Martin Margiela’s split toe Tabi boot is a concept of equal parts curiosity and disgust. We can’t help feeling our stomachs churn and our toes curl (pun intended!) at looking at these beasty boots. There’s something very unsettling about wanting your feet to look like a cow’s trotters, conjuring up ideas about devilish creatures and hooved beings like the Minotaur. From a practicality point of view, these must be incredibly painful to wear but like we said before, practicality isn’t the point of Avant Garde fashion. The Bovine-Toed Tabi boot is so iconic to the design ethos of the Maison Margiela brand and perhaps this is the reason it is one of the few designs that to this date hasn’t been copied…yet!

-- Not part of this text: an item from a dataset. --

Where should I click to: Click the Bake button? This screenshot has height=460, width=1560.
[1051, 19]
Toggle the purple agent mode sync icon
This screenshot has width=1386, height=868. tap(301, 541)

Viktor & Rolf Spring 2019 Couture Show



Images Via : Vogue


The ball gowns that broke the internet, Viktor & Rolf’s Spring 2019 Couture Show embodied everything we wish we could say out loud and proud. Part fashion, part internet meme, their oversized tulle trimmed gowns were emblazed with passive and not so passive aggressive statements. The concept here appears to be that fashion is always considered an expression of our personality, an extension of it at times and so why not say what you really mean. What we love most about this collection of literal fashion statements is the potential for commercial viability. Avant Garde is a very intriguing concept but if the ideas aren’t sellable, there’s no business. While we can’t see anyone wearing these dresses except maybe the odd celebrity donning one for the red carpet, we can see every person ever wearing these designs translated into a slogan tees.


Maison Margiella SS11



Images Via : Vogue


We’re back to Margiella because they’re just too good! For their Spring Summer 11 collection dubbed the dress wall garments were created to look like flat pack furniture. Shirts folded like they were straight out of the packaging appeared to be balanced on models’ shoulders like advertising sandwich boards creating a 2D flat wall appearance. It wasn’t just dresses and shirts that Margiella flattened that season, pants also got their fair share of the steam roller, with waistbands extending from either side of the waist. The concept for this collection was menswear on the female form, perhaps Margiella was attempting to exaggerate the difference between the boxy nature of menswear and the curves of a female body? Unfortunately for Margiella, the collection wasn’t well received as they had set the bar high with their previous collection jam packed with highly wearable goods. You win some, you lose some but as a concept we think it’s brilliant!